I just finished writing a utility to export a folder hierarchy of files from my existing custom extranet to a SharePoint document library. The custom extranet was database-driven and allowed the user to name a file or folder whatever he or she wished up to a maximum of 500 characters. When I wrote this extranet 6 years ago in classic ASP, I'd just HTML encode whatever name the user wished and store it in the database. Whenever a folder or file was retrieved, it was always by using the ever-so-not-user-friendly URL parameter "id=".
I already knew I would need to remove restricted characters from my folder and files names that SharePoint does not allow. Furthermore, SharePoint's document libraries actually display the full folder path in the URL, which means I'll need to be concerned about the total path length.
My migration plan was to build a physical folder hierarchy for staging the files, then use WebDAV (SharePoint's explorer view for document libraries) for importing the hierarchy into SharePoint within Windows. This method will allow me to keep the utility focused on a simpler task than actually importing the files into SharePoint and make sure I don't have to worry about server timeouts.
Naming restrictions
SharePoint has naming restrictions for sites, groups, folders and files. Since I'm only interested in folders and files, only the following restrictions will be considered.
- Invalid characters:
\ / : * ? " ' < > | # { } % ~ &
- You cannot use the period character consecutively in the middle the name
- You cannot use the period character as the first or the last character
Someone already familiar with this topic will notice that I added the apostrophe to the official restricted character list. During my own testing, SharePoint complained when I uploaded a file with an apostrophe, so I added it to the list.
Length restrictions
Besides naming restrictions, SharePoint also has the following length restrictions (from KB 894630).

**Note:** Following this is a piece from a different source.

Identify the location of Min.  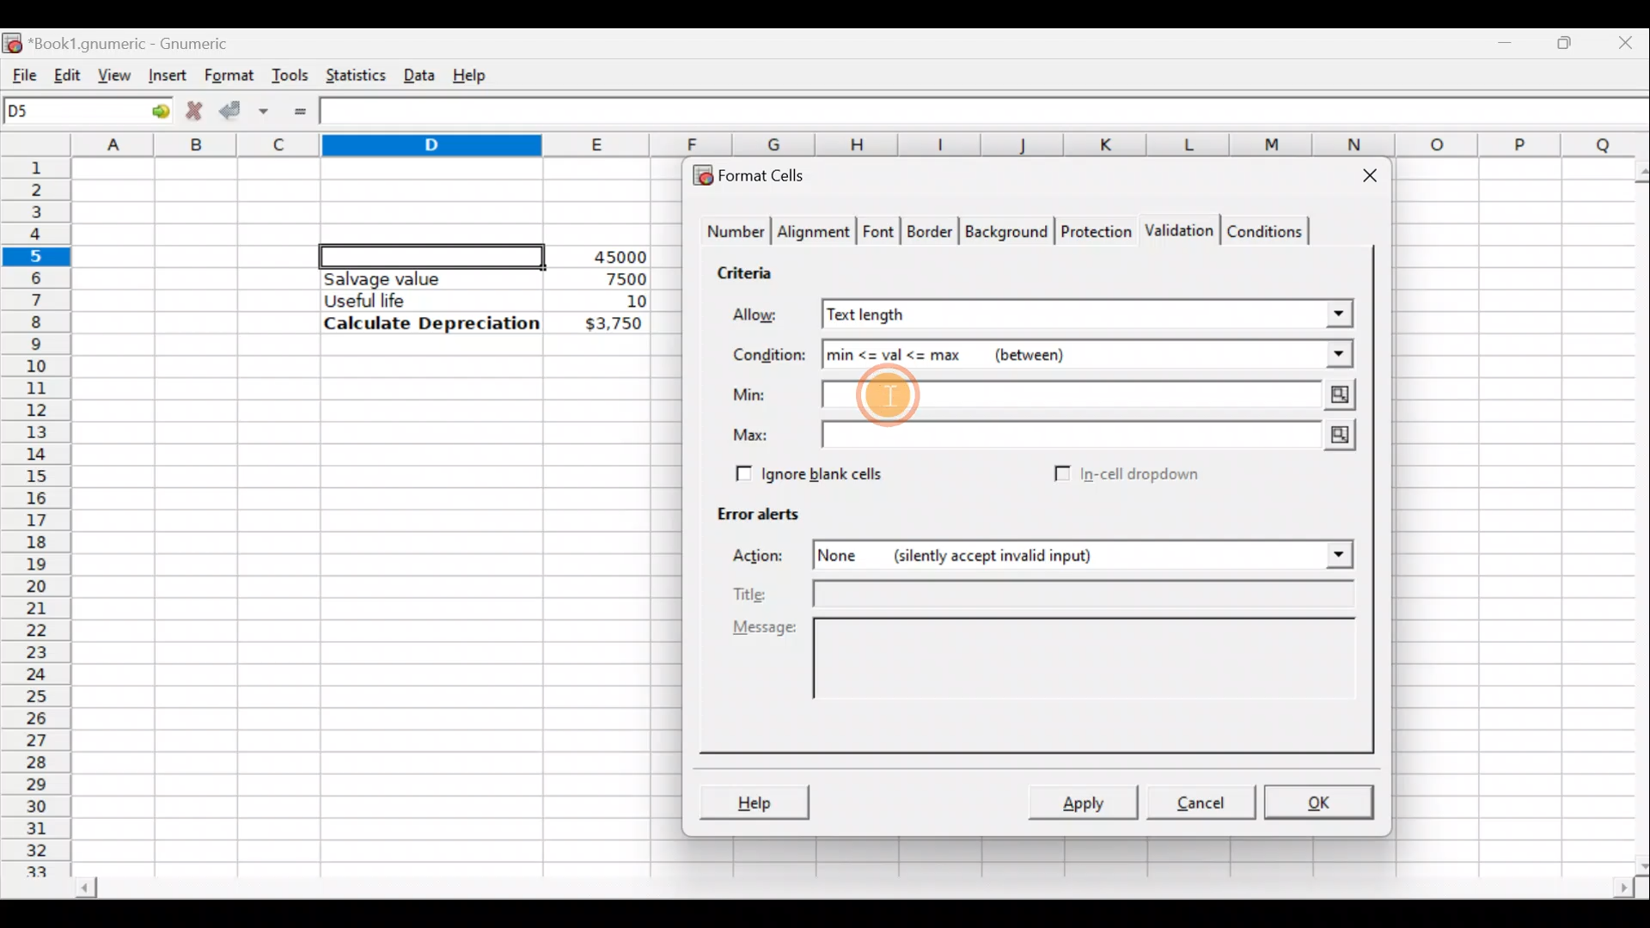
(753, 395).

- A file or a folder name cannot be longer than 128 characters.
- The total URL length cannot be longer than 260 characters.
128 character limit for folders and files
Regarding the 128 character limit, you can't use SharePoint's UI to get to this limit. The text box's maxlength property is set to 123 for both folders and files. I don't have any inside sources, but my guess is that the SharePoint team did this to make sure the total file name would not exceed 128 characters if the extension was 4 characters (as is the case with Office 2007 file formats like docx and xlsx). The odd thing is that the folder text box is limited to 123 characters as well. However, if you put the document library into Explorer view, you can rename a folder to allow the full 128 characters. I bet there's some reuse going on between the data entry screens for the file and the folder in this case (also something a programmer on the SharePoint team might want to do).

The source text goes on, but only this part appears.